# Start of Extracted information

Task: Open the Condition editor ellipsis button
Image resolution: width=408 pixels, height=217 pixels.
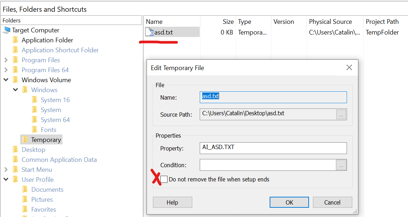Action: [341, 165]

# End of Extracted information
# Start of Extracted information

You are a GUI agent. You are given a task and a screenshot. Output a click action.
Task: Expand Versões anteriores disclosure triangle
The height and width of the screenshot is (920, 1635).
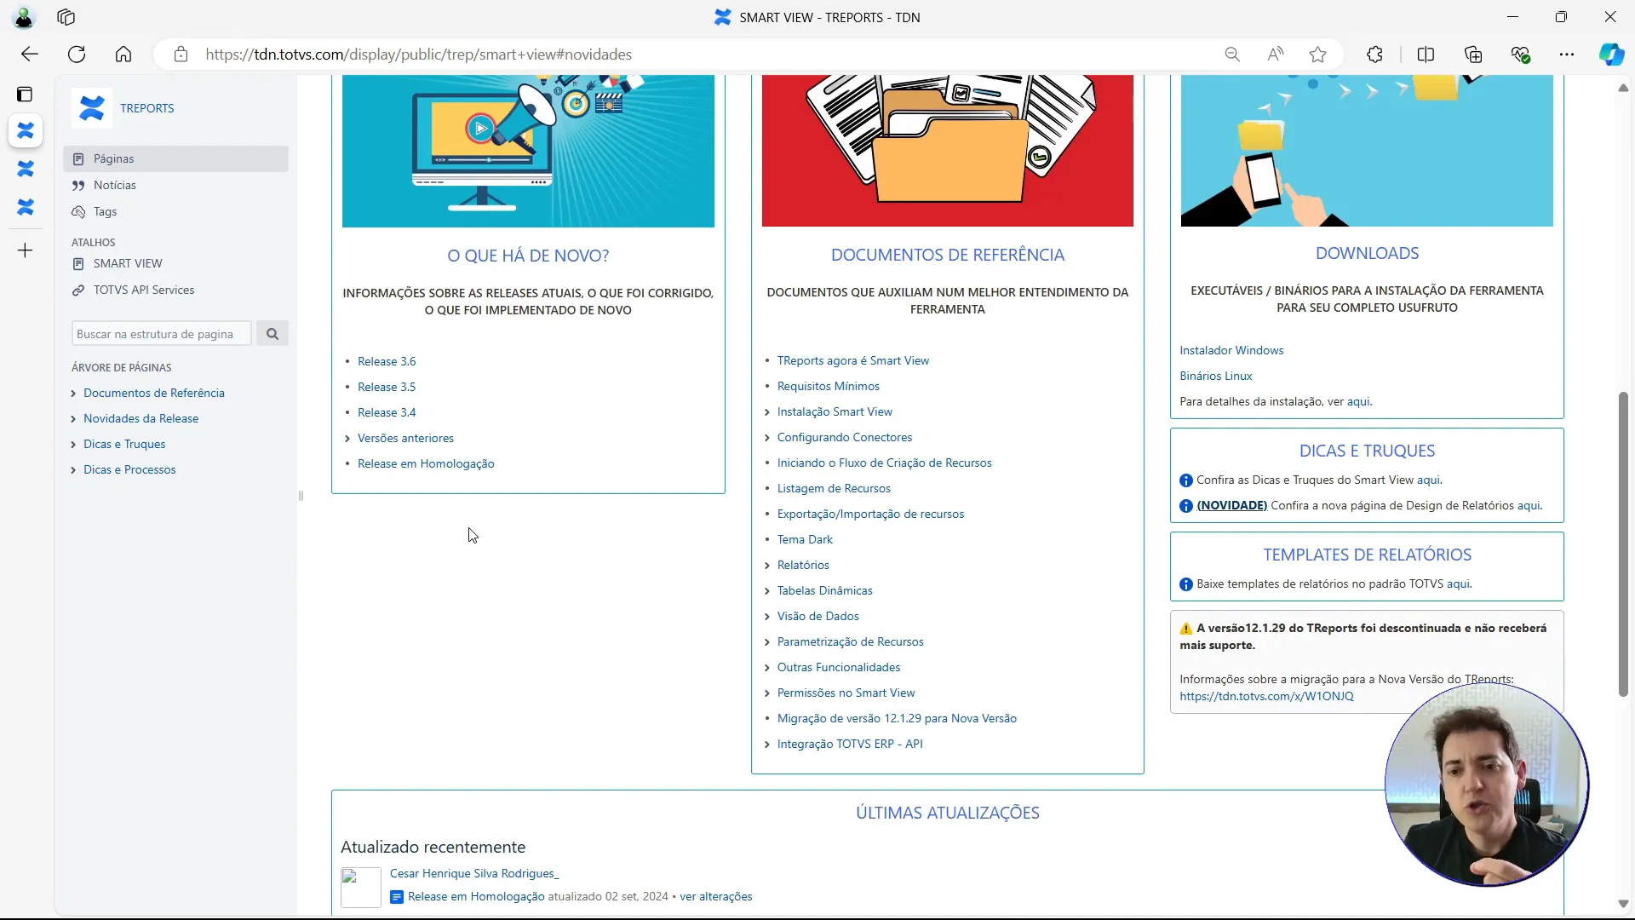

# End of Extracted information
# Start of Extracted information

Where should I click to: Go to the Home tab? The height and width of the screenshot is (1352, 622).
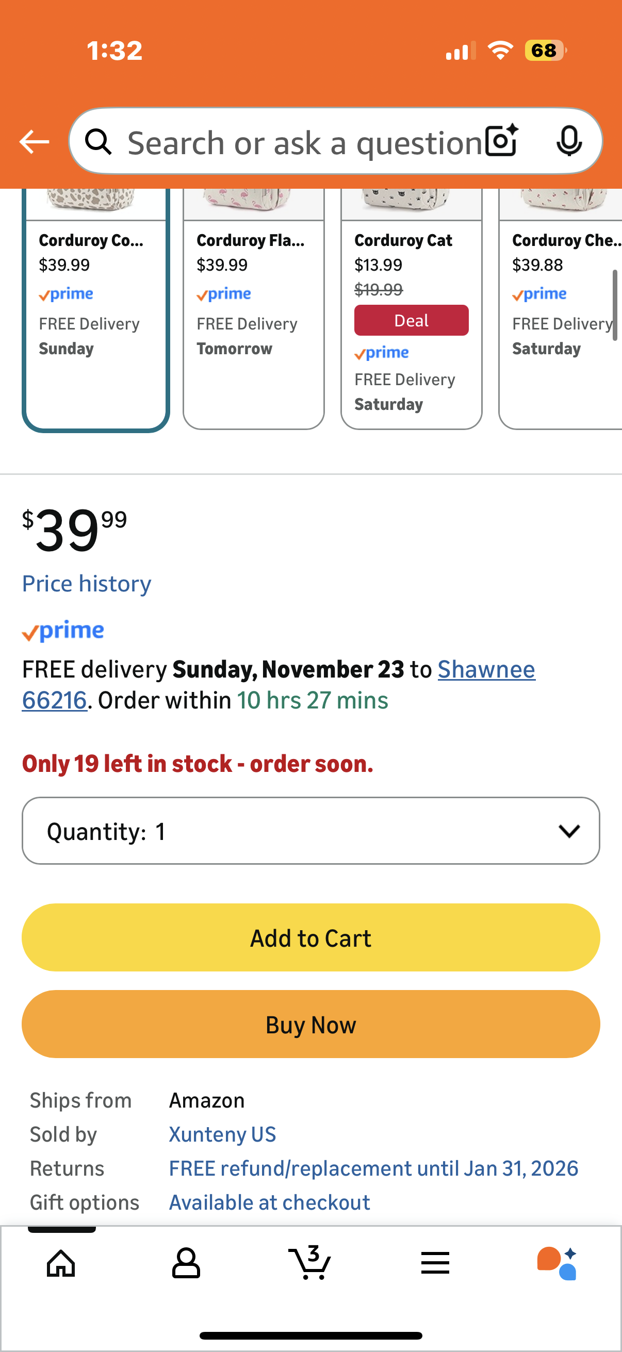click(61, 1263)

# End of Extracted information

» Exercise details
Output the lines again without changes, starting with the line containing "You are a GUI" and going on through the line containing "The height and width of the screenshot is (920, 1635).".

» Reply to the task
You are a GUI agent. You are given a task and a screenshot. Output a click action.
Task: Expand Versões anteriores disclosure triangle
The height and width of the screenshot is (920, 1635).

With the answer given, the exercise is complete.